Applying Machine Learning Techniques to Lithium-ion Cell Research

Abstract

Progress in lithium-ion cells research is largely a matter of determining which aspect of the cell’s design and operation will lead to longer life, higher energy-density, and lower costs. These attributes can easily be characterized empirically but determining if a cell will last 10 or 20 years in the naïve way is much too slow (i.e. it would take between 10 to 20 years). The same attributes could in principle be determined from theory alone, but this is a very challenging problem and is currently unsolved.

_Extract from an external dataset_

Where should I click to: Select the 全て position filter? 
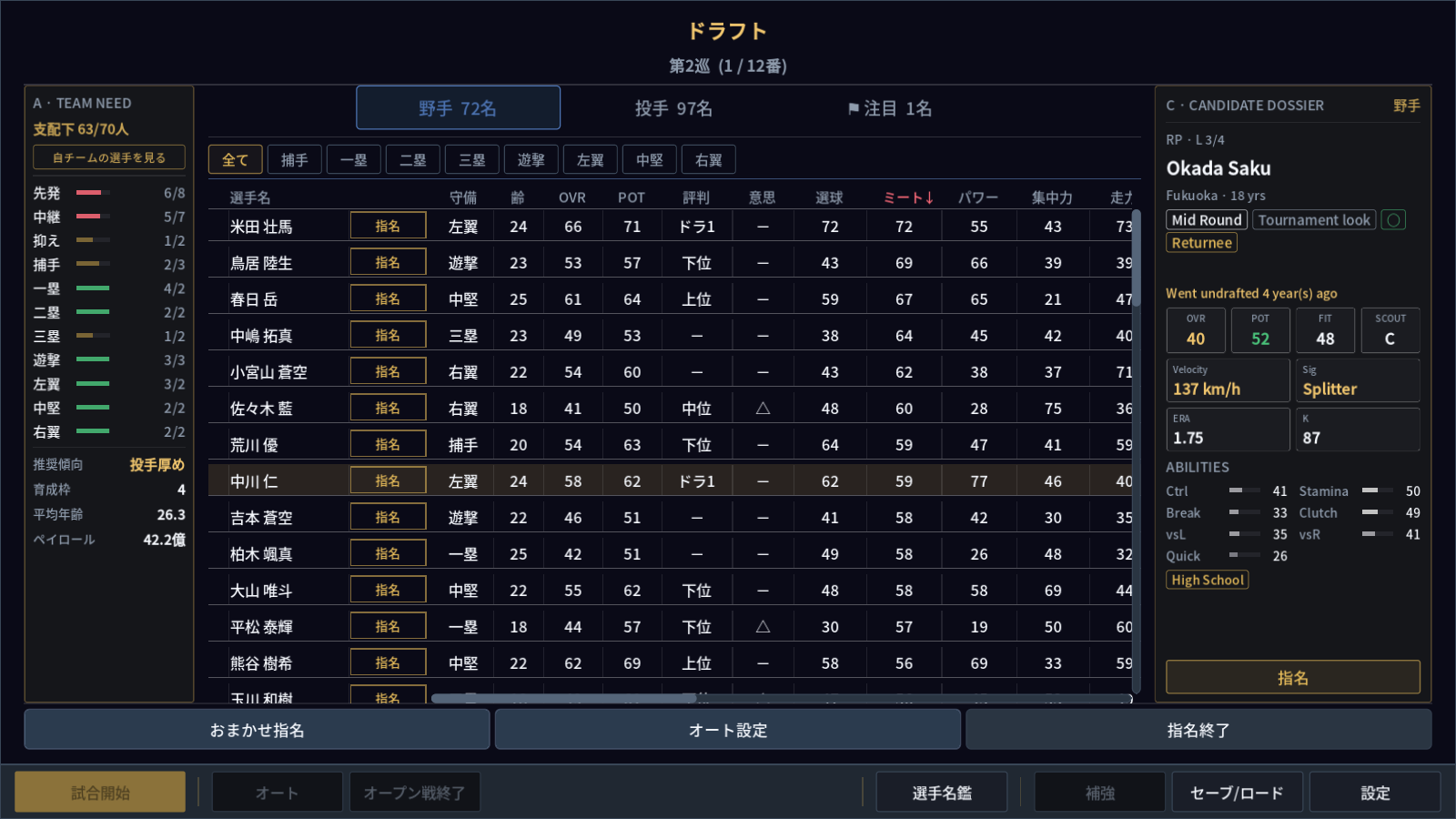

It would therefore seem that the way forward is to leverage some experimental results obtained in a reasonable time to estimate the key attributes of various cell designs and make progress towards better designs. The development of models and tools using data (i.e. machine learning) is a powerful and much studied toolbox which in principle is ideally suited to the task at hand, but care must be taken in its application. If this thesis withstands the test of time, it will likely do so as the initiation of a process of cross-pollination of the field of machine learning towards lithium-ion cells research. To this end, we offer two clear applications of machine learning to the understanding of specific measurements. We apply machine learning to impedance spectroscopy and then to Fourier-transform infrared spectrometry. Finally, we offer an example of a data processing system scaled to support the long-term cycling data of a laboratory in the real-world.

As such, it is our hope that the process of cross-pollination will be helped by these concrete in-depth examples of applying the techniques of machine learning, and by a scalable system which organized tens of thousands of experiments to be used for future inquiry.